● **RECORD SET**
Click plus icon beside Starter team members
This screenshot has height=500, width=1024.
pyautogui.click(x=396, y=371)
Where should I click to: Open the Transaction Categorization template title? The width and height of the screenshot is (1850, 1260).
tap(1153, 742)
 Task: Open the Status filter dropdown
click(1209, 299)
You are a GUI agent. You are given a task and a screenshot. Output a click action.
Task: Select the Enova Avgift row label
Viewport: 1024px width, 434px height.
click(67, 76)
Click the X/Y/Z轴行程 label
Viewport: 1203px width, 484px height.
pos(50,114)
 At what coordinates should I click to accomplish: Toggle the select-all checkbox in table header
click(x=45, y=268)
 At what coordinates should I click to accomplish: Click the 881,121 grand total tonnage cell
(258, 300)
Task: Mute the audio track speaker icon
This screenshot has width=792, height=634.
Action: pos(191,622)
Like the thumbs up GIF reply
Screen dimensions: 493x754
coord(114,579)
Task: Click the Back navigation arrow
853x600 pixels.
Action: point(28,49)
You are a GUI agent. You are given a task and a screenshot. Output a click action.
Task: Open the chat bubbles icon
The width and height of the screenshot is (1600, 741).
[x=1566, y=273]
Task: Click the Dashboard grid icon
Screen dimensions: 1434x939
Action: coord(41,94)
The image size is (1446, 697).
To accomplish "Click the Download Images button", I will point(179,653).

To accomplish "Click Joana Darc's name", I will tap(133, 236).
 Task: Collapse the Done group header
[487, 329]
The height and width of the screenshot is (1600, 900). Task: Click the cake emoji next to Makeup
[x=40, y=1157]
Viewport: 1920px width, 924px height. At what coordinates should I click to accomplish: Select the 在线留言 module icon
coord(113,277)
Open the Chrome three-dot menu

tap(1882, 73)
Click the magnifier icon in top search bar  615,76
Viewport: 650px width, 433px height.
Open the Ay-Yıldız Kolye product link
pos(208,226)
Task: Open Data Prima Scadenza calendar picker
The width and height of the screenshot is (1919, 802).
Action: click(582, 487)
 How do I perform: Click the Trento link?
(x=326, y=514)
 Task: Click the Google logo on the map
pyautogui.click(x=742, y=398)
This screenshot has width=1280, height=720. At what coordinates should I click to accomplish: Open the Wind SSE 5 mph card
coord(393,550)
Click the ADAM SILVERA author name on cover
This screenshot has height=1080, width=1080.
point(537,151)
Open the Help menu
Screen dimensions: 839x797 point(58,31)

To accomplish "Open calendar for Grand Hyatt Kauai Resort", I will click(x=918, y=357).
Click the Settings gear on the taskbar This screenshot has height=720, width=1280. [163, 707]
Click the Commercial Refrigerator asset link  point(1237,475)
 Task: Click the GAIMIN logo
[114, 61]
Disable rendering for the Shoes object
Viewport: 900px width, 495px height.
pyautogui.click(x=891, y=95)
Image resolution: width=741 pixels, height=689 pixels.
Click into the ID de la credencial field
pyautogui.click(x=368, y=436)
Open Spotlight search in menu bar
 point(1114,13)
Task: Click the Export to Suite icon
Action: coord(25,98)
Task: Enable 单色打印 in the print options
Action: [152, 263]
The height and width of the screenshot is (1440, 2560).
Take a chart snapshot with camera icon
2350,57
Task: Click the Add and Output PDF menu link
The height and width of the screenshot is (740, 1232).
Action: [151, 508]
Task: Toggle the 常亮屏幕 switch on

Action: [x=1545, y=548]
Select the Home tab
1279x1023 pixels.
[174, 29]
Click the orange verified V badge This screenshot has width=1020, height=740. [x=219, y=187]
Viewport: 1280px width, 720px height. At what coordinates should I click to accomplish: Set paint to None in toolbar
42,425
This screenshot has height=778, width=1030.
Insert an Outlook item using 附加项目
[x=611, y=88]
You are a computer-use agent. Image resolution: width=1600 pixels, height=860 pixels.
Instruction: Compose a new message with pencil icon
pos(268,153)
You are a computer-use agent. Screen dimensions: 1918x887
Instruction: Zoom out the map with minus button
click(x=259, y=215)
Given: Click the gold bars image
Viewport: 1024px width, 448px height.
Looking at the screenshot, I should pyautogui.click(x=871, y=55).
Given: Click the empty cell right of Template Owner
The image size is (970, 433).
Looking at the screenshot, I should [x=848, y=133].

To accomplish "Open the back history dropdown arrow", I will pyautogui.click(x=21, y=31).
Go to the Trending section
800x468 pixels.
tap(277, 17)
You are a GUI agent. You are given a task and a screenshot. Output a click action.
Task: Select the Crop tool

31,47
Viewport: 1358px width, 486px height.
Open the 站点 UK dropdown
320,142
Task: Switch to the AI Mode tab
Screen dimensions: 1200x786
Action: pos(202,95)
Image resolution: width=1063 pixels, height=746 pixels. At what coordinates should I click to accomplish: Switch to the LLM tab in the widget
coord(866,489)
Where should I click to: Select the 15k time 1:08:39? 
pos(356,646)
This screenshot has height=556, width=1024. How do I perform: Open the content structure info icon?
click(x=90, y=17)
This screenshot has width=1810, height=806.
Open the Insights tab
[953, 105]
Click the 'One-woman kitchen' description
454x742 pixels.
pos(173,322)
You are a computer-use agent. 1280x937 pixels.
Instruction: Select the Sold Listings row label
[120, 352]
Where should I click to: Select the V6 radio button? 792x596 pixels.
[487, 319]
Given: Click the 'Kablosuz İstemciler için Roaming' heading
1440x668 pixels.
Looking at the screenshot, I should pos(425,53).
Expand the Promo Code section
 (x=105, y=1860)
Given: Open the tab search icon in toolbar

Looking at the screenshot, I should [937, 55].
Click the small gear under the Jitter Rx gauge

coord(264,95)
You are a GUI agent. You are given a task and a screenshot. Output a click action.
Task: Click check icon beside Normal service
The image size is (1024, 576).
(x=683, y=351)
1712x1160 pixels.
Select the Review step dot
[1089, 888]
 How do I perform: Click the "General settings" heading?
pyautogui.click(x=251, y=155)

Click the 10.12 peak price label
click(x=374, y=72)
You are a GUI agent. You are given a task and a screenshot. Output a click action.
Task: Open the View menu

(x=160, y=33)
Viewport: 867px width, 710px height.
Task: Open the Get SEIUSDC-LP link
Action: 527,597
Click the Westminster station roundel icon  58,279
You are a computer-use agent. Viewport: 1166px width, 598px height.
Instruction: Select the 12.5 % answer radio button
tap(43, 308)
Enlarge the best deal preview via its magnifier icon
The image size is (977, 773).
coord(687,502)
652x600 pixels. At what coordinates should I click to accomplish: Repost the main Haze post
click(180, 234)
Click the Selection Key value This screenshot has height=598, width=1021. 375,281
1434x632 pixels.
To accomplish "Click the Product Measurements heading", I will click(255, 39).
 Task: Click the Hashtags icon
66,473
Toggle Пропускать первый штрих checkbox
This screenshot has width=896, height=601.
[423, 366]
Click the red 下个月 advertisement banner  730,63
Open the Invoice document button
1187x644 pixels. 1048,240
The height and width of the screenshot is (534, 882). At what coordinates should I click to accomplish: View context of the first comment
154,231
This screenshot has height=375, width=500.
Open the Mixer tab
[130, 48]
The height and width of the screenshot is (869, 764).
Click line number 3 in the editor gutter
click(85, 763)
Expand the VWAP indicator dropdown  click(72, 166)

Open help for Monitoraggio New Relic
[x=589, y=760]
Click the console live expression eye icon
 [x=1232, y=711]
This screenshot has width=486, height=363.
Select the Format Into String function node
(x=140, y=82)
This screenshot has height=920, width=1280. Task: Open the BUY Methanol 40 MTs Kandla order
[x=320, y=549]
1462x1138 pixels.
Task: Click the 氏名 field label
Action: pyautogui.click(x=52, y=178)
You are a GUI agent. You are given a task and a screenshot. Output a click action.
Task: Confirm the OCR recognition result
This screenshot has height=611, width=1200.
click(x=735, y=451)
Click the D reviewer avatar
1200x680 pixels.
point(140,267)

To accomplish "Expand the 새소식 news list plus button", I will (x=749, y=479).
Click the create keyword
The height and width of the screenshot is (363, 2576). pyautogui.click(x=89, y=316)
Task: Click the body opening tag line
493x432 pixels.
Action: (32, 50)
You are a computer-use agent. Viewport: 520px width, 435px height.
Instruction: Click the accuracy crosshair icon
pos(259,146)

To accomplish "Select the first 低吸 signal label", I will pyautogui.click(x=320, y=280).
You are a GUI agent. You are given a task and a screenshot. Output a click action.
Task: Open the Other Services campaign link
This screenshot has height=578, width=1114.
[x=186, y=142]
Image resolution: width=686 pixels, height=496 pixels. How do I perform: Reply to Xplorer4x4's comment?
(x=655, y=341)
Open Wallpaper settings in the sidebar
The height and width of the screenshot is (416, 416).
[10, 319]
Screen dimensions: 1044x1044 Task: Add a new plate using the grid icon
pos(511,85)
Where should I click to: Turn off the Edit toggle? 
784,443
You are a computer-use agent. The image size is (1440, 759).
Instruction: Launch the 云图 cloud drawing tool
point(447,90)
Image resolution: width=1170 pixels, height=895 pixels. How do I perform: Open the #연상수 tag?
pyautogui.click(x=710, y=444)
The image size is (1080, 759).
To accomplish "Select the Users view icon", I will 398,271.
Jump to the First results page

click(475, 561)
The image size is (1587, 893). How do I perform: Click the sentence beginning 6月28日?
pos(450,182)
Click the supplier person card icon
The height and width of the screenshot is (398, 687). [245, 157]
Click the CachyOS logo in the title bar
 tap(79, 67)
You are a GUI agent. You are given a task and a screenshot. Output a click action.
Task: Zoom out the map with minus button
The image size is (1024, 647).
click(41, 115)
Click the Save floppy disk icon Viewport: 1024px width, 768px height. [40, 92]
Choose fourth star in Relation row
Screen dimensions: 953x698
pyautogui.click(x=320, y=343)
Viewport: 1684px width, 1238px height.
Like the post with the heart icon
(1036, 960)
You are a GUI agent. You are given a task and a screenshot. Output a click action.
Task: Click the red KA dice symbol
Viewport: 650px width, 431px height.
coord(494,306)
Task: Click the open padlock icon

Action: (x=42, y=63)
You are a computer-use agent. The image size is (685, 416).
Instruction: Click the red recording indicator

● **WHAT YOU NEED TO DO**
Using the material, show each line where the string "beside" can be found.

● **YOUR SOLUTION**
Click plus icon beside Starter team members
Task: Click check icon beside Normal service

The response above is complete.